=== ACTION ITEM ===
Your answer should consist of the lines in the listing that hold "second".

=== RECORDS PROVIDED ===
- - - - -
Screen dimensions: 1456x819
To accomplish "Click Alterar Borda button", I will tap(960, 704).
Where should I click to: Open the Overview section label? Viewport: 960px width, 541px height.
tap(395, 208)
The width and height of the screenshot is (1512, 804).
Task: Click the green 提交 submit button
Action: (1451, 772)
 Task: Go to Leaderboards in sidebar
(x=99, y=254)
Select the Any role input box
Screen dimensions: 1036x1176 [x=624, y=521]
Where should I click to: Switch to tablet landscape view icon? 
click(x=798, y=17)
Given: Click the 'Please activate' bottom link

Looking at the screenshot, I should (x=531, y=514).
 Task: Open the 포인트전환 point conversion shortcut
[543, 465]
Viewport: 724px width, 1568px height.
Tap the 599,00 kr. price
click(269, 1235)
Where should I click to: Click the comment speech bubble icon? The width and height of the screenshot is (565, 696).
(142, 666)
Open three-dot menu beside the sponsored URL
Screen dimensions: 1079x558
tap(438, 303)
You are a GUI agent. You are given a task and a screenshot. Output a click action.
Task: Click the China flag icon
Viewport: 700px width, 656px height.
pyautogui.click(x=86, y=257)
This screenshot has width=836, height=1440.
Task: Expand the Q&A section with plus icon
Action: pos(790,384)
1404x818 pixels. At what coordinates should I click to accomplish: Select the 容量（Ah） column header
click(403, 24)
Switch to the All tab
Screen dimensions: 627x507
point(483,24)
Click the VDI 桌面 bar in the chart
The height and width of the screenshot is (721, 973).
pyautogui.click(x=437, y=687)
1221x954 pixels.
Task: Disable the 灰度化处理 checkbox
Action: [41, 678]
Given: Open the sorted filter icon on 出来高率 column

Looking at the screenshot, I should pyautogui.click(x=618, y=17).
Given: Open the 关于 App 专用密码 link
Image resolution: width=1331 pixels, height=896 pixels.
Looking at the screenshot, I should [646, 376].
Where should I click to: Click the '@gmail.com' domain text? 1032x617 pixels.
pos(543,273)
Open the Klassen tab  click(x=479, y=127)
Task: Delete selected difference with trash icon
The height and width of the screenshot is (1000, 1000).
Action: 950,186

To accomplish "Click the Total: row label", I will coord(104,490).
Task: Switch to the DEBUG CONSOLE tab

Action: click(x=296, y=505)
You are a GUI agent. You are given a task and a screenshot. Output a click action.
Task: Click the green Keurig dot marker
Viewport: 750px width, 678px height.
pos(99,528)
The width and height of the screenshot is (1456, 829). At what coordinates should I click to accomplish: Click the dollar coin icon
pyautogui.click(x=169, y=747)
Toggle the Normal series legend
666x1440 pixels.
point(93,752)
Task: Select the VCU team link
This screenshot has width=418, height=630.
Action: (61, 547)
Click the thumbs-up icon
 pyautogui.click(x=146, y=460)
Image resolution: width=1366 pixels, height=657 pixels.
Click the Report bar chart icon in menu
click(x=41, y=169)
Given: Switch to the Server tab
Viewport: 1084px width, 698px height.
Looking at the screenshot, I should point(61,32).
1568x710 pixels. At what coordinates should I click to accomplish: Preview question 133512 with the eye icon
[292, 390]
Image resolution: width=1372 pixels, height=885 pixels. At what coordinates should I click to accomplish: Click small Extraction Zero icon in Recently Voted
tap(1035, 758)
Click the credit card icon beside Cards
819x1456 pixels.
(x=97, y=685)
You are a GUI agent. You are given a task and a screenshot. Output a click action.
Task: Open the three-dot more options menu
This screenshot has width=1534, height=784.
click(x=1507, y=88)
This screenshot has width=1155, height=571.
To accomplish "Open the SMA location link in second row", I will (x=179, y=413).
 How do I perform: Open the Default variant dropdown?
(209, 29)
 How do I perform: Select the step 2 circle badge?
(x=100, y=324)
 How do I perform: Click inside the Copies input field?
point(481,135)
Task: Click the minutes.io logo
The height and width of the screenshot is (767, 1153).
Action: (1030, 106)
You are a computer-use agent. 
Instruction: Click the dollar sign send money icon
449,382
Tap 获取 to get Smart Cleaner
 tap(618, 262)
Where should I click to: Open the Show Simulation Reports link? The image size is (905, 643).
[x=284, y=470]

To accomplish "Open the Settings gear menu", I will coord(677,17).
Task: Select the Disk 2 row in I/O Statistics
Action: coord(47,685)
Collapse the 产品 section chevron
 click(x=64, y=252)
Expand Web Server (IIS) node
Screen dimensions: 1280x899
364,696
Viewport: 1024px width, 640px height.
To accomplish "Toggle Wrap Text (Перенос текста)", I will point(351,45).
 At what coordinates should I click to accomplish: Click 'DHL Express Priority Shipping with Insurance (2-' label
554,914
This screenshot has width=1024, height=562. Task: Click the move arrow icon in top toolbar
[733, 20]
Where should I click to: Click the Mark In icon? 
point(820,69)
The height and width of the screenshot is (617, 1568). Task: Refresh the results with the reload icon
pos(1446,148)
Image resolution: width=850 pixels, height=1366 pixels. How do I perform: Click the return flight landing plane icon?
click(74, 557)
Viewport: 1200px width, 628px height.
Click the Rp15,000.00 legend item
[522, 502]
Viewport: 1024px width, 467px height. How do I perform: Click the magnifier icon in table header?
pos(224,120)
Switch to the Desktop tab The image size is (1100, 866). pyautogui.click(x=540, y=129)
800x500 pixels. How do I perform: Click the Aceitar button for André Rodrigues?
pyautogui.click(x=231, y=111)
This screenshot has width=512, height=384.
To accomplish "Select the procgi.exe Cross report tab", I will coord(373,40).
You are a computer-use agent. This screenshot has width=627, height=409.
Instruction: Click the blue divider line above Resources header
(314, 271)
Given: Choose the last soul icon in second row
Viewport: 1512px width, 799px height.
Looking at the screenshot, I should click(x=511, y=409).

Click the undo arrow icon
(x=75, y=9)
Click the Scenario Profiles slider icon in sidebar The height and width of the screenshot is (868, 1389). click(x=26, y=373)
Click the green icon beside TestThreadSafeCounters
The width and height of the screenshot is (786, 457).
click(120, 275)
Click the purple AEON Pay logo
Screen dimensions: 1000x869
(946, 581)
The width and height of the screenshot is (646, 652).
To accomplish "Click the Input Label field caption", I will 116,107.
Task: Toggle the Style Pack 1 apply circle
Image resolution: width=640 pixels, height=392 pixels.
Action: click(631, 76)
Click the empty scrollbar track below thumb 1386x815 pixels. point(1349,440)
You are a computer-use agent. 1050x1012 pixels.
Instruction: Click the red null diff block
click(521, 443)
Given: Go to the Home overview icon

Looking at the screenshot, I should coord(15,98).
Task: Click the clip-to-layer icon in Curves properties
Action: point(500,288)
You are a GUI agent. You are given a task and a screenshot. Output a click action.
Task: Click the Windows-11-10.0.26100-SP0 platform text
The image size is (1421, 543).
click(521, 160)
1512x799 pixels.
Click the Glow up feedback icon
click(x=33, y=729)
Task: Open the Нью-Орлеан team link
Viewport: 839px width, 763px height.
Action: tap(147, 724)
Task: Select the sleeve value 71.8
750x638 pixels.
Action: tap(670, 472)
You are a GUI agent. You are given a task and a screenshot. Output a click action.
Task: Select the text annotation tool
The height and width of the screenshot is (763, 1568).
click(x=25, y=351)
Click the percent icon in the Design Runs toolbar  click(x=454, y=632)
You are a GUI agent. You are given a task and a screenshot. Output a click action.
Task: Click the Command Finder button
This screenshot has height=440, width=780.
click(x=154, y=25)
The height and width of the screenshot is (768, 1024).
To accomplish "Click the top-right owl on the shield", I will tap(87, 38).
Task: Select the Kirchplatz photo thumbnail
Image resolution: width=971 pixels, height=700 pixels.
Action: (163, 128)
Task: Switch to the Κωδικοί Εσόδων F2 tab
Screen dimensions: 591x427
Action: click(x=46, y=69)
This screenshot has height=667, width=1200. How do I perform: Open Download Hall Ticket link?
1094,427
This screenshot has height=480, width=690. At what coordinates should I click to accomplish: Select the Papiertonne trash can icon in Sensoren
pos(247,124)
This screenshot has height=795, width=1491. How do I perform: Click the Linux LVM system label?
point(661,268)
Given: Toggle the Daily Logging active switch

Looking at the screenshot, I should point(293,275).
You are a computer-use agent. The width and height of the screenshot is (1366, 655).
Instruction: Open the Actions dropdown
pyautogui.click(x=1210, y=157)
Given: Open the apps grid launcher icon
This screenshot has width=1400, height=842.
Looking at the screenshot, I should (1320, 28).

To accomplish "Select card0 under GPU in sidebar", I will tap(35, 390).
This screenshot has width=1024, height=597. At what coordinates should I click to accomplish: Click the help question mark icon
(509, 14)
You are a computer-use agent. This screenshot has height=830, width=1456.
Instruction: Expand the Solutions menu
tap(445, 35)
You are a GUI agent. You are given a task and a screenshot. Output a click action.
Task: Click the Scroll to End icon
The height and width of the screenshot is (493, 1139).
- - - - -
=== RESPONSE ===
To accomplish "Open the SMA location link in second row", I will (x=179, y=413).
Given: Choose the last soul icon in second row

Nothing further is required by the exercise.